Establish a connection to your robot and confirm basic functionality. Confirm all components are connected. Make some small movements with your gamepad to confirm it is responsive. Perform a quick cal to make sure the position estimate is not way off.

The click the Start Lerobot button in the top bar. A panel will open. To record a dataset you must specify a repo id with the format huggingface_username/dataset_name You can choose any dataset name you like. If it is new, we will create it. If it exists and is the exact same format, we will append episodes to it.

Click start and in a moment, you will hear 'ready' spoken by the browser. Auditory feedback is used to make it easier to record episodes while keeping your eyes on the robot.

Considering the dataset scope

For the best results from immitation learning you should keep your motions deliberate and clean. Whatever you record, the policy learns to immitate.

Record with Swing Cancellation

It is reccomended to always record data with swing cancellation turned on. (swing cancellation can be toggled with the switch in the UI or by clicking the left stick). Likewise run your eval with it turned on as well.

Keep episodes short and focused on the task. A typical episode would be to start over an object, grasp it, and lift it off the ground.

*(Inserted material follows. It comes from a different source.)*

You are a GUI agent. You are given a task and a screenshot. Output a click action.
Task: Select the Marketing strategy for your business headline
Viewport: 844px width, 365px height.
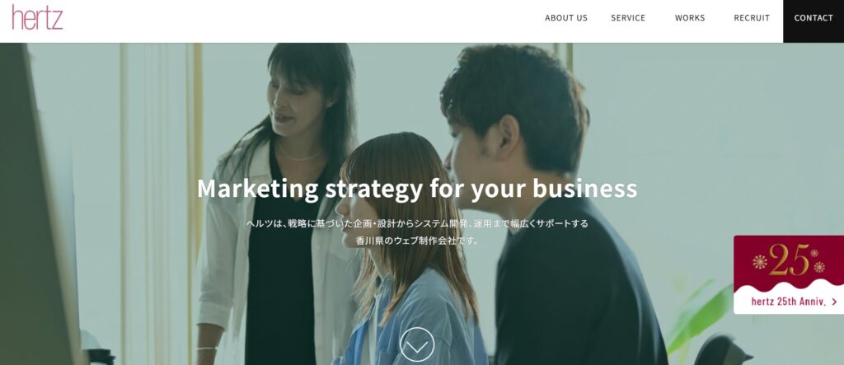coord(417,189)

  • Turn on every light you have in the room. Better lighting almost always gives better results
  • Start by grasping a single object and doing the same thing with it each time. 50 episodes will be sufficient for an ACT model as long as there is no extra variety in the data.
  • Introduce additional variety one degree at a time. for example. Starting with the fingers both open and closed. starting with the object in different orientations, or adding different colors of objects. the more variety, the more data you should collect.

Recording your first episode.

Press Start on the gamepad or the start episode button in the lerobot panel.

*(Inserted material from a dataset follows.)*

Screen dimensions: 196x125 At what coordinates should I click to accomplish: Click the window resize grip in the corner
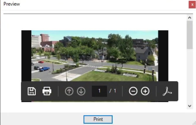pos(194,123)
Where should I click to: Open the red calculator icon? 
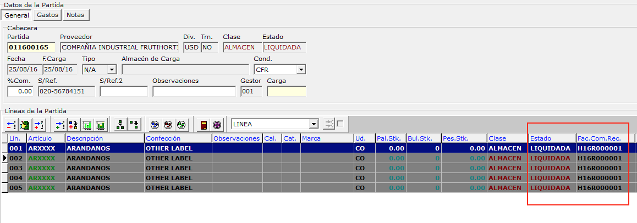(x=203, y=124)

move the robot to perform a simple task, then press start again to end the episode. Auditory feedback lets you know you've ended the episode and how many you've recorded this session, Just after ending an episode, a few seconds of additional processing is necessary for ffmpeg to catch up and finish writing the video file. When this is complete, you will hear "ready" and the lerobot button's icon will change from an array of dots, to an open circle. Now you can start the next episode.

You can discard an episode during recording and it will be ended and not included in the dataset. Press select on the gamepad to discard an episode, or press the stop button in the UI.

Ending the recording

To save the episodes and upload to huggingface, click the button to bring up the Lerobot Session dialog. Click Finalize. The session will process any remaining data and upload to huggingface.

There is a dataset viewer where you can review the recorded episodes.

Troubleshooting

If any error occurs during recording, the session ends, but the recorded data is often salvagable since it's still present on your drive (wherever stringman-headless is running) and can still be uploaded with

If you see FileExistsError: [Errno 17] File exists: '/home/nhn/.cache/huggingface/lerobot/naavox/test-dataset' when trying to start a session, this means that the previous time you started a session with that repo id, it never got to the upload state and and the repo id was never registerd with huggingface, but just in case there is some valid data in there, it's refusing to overwrite the folder. If you know it's empty just delete it.

If the UI state is out of sync somehow and says there's a session where you know there is not, refresh the page.

Training

Locally

Train an ACT policy on a recorded Stringman dataset.

lerobot-train \
  --dataset.repo_id=<repo id of recorded data> \
  --policy.type=act \
  --output_dir=outputs/train/<unique name for this run> \
  --job_name=act_c \
  --policy.device=cuda \
  --wandb.enable=false \
  --policy.repo_id=<new repo id where you want the trained model uploaded> \
  --steps=100000 \
  --batch_size=200 \
  --save_freq=20000

To maximize the use of your hardware, you should set batch_size as high as possible without running out of VRAM run nvtop to see a visual indicator of your GPU's vram utiliztion. If you see it below 90%, increase batch_size. if the training command exits with a memory error, decrease it.

100k steps will run overnight on an Nvidia 4090 or better. 50k is also acceptable. Though you almost certainly won't get better results by training longer than 100k. If results are poor, it's always the data quality.

In Colab

Huggingface provides Google Colab notebooks containing commands and instructions for training policies in the cloud. Currently the process is identical to that of training for the SO-101 arm.

Train ACT model Open in Colab

Evaluating a Policy (Letting the AI drive your robot)

Similar to starting a recording session, start an evaluation session with the other button, supplying the repo id of the trained model. The repo id is the value you provided to the --policy.repo_id argument to the training command.

A session will begin that works exactly like recording but with no auditory feedback.

Pressing start activates inference and the robot will act autonomously according to the policy until start is pressed again.

for best results, replicate the conditions that were present during recording. If you recorded with swing cancellation on, turn that on for evaluation. Turn on the same lights that were on during recording, and remove from view any extra textures or distractions.

Make sure that the stringman-headless motion controller is running the exact same major version of nf-robot that was used when the dataset was recorded.

Recalibration of the robot between recording and eval, in theory, should not make a difference, but avoid doing that if you want to know for sure what caused a given change of behavior.